SoundCloud for Developers

Discover, connect and build

Backstage Blog RSS

  • February 2nd, 2015 Announcements API Linked partitioning to replace offset-based pagination By Erik Michaels-Ober

    The SoundCloud API will be dropping support for offset-based pagination on March 2, 2015, in favor of linked partitioning.

    To page through a JSON response, pass the linked_partitioning=1 parameter along with your request and it will return a collection, along with a next_href property if there are additional results. To fetch the next page of results, simply follow that URI. If the response does not contain a next_href property, you have reached the end of the results.

    You can read more about linked partitioning in the Pagination section of our HTTP API Guide, including code examples in JavaScript, PHP, Python, and Ruby.

    The limit parameter continues to be supported with linked partitioning. The default limit is 50 with a maximum value of 200.

    Please update your code to replace the offset parameter with linked_partitioning. If you have any questions about this update, please notify us via email.
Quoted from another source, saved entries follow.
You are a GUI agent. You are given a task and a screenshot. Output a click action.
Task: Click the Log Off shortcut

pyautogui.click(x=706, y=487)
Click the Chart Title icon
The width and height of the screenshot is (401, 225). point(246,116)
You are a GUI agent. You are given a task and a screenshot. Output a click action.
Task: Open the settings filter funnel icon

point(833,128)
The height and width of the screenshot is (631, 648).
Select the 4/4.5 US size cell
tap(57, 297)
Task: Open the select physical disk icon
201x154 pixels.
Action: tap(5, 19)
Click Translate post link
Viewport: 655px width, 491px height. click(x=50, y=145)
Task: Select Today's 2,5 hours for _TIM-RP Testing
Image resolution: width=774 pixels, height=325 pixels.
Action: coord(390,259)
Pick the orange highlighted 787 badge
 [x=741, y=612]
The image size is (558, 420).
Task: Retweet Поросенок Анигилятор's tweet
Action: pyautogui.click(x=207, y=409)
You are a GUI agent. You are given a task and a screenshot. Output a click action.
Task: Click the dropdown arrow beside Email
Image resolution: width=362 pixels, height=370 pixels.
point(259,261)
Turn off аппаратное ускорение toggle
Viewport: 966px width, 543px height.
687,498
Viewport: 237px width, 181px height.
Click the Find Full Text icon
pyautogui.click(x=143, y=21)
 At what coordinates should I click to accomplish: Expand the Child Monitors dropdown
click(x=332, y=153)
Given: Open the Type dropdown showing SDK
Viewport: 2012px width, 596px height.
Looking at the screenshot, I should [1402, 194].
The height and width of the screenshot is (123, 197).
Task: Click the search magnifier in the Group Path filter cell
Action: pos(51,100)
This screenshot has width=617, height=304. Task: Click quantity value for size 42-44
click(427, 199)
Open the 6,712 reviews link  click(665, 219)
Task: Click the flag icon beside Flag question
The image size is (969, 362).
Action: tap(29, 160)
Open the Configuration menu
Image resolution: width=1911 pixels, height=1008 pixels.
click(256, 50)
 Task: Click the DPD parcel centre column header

  • January 26th, 2015 Announcements Open Source Monitoring Go Prometheus: Monitoring at SoundCloud By Julius Volz, Björn Rabenstein

    In previous blog posts, we discussed how SoundCloud has been moving towards a microservice architecture. Soon we had hundreds of services, with many thousand instances running and changing at the same time. With our existing monitoring set-up, mostly based on StatsD and Graphite, we ran into a number of serious limitations. What we really needed was a system with the following features:

    • A multi-dimensional data model, so that data can be sliced and diced at will, along dimensions like instance, service, endpoint, and method.

    • Operational simplicity, so that you can spin up a monitoring server where and when you want, even on your local workstation, without setting up a distributed storage backend or reconfiguring the world.

    • Scalable data collection and decentralized architecture, so that you can reliably monitor the many instances of your services, and independent teams can set up independent monitoring servers.

    • Finally, a powerful query language that leverages the data model for meaningful alerting (including easy silencing) and graphing (for dashboards and for ad-hoc exploration).

    All of these features existed in various systems. However, we could not identify a system that combined them all until a colleague started an ambitious pet project in 2012 that aimed to do so. Shortly thereafter, we decided to develop it into SoundCloud's monitoring system: Prometheus was born.

    Read more...

  • December 2nd, 2014 Scalding Hadoop SoundCloud in Scalding case study by Concurrent Inc. By Josh Devins

    Recently we teamed up with Concurrent Inc., the backers of the data-processing framework Cascading, to do a case study of how we use Scalding for some of our data-driven products such as Search. Scalding enables us to iterate quickly, test easily, and it allows for loose coupling of some of our data-processing pipelines.

    Check back for future posts about our use of other data-processing tools, and frameworks such as Spark.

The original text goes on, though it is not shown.